Rituximab Infusion Orders

1. Indication-Based Dosing

Indication	Dose	Schedule
NHL (single agent)	375 mg/m² IV	Weekly × 4 doses; maintenance q3–6 months
NHL (+ chemotherapy, e.g., R-CHOP)	375 mg/m² IV	Every 3–4 weeks, up to 8 doses
CLL	375 mg/m² (cycle 1), then 500 mg/m²	Every 28 days
RA	1,000 mg IV	Days 1 and 15 (repeat q16–24 weeks)
GPA/MPA (ANCA vasculitis)	375 mg/m² IV	Weekly × 4; or 1,000 mg × 2 (days 1 and 15)
Pemphigus/autoimmune	1,000 mg IV	Days 1 and 15

2. Preparation

Dilute in 0.9% NaCl or D5W to a final concentration of 1–4 mg/mL
Do not shake; gently invert bag to mix
Administer via dedicated IV line — do not mix with other drugs

3. Premedication (Required Before Each Infusion)

Administer 30 minutes prior to infusion:

Agent	Dose	Route	Purpose
Acetaminophen	650–1,000 mg	PO	Antipyretic
Diphenhydramine (Benadryl)	25–50 mg	IV or PO	Antihistamine
Methylprednisolone	100 mg	IV	Reduces infusion reactions (especially for RA/autoimmune indications)

Note: For lymphoma indications, methylprednisolone 100 mg IV (or hydrocortisone 100 mg IV) is standard. For RA, methylprednisolone 100 mg IV is required per labeling. Corticosteroids can be omitted for subsequent doses in some institutions if the patient tolerated the first infusion without reaction.

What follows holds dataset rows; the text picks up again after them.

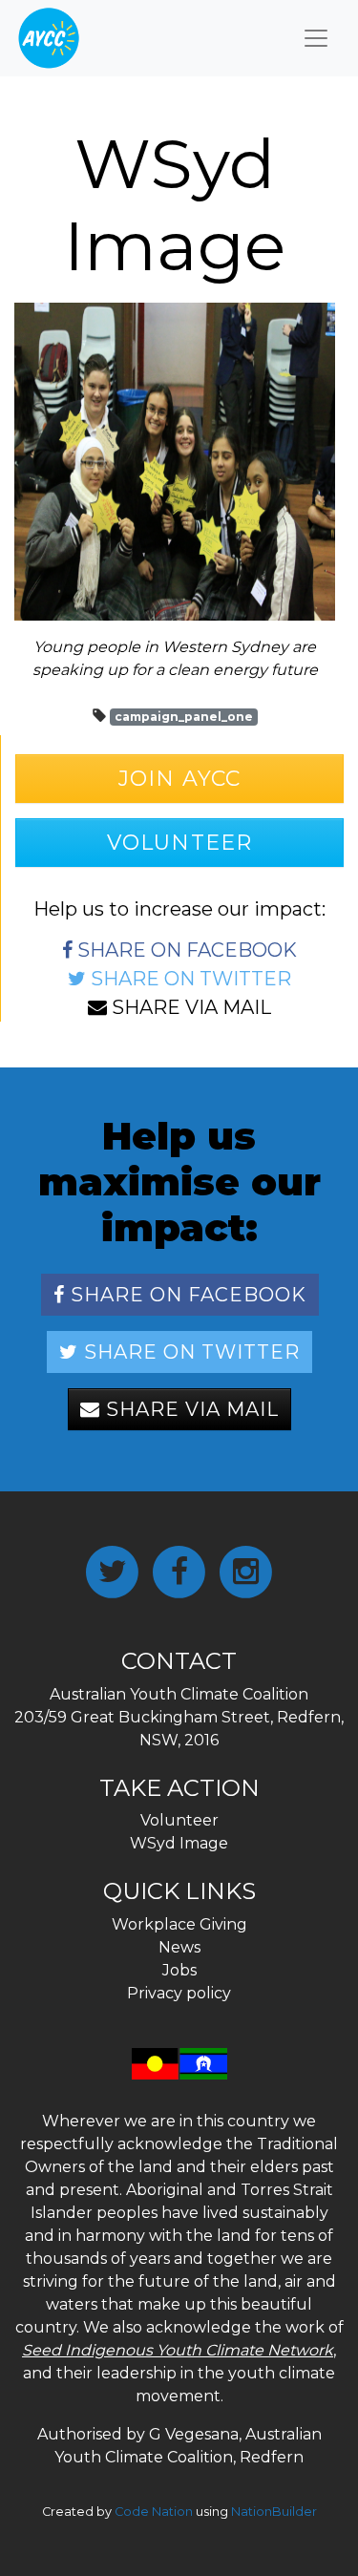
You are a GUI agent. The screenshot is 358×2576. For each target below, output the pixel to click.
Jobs (179, 1970)
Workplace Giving (179, 1924)
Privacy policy (179, 1993)
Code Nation (154, 2511)
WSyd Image (179, 1843)
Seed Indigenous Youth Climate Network (177, 2350)
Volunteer (179, 842)
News (179, 1947)
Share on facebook (185, 950)
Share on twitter (188, 978)
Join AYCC (179, 779)
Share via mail (189, 1007)
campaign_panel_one (184, 716)
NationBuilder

Antihypertensives: Consider holding antihypertensive medications 12 hours before rituximab (hypotension is a known infusion reaction; BP may need to be managed without medications on-board).

4. Infusion Rate Protocol

First Infusion (Dose 1)

Time	Rate	Cumulative Time
Start	50 mg/hr	0–30 min
If no reaction →	100 mg/hr	30–60 min
If no reaction →	150 mg/hr	60–90 min
If no reaction →	200 mg/hr	90–120 min
If no reaction →	250 mg/hr	120–150 min
Maximum rate →	400 mg/hr	Until complete

Increment: +50 mg/hr every 30 minutes as tolerated
Maximum rate: 400 mg/hr

Subsequent Infusions (Doses 2+)

If first infusion was well tolerated (no reaction):
- Start at 100 mg/hr
- Increase by 100 mg/hr every 30 minutes
- Maximum 400 mg/hr

Accelerated 90-Minute Infusion (Selected Patients)

Eligible for patients who have completed ≥1 full-dose infusion without reaction
Administer 20% of total dose over 30 minutes, then 80% over 60 minutes
Not recommended for patients with high circulating lymphocyte counts (CLL) or prior reactions

5. Tumor Lysis Syndrome (TLS) Precautions — CLL / High Tumor Burden

Initial dose: cap at 50 mg/m² on Day 1 if high circulating tumor cell burden
Administer allopurinol starting 12–24 hours before infusion
Ensure adequate IV hydration before and during infusion
Monitor uric acid, potassium, phosphate, creatinine during/after infusion

6. Monitoring During Infusion

Parameter	Timing
Vital signs (BP, HR, SpO₂, temp)	Baseline, then every 15–30 minutes
Symptoms of infusion reaction	Continuous nursing assessment
CBC, LFTs, hepatitis B status	Before first dose (see pre-treatment workup)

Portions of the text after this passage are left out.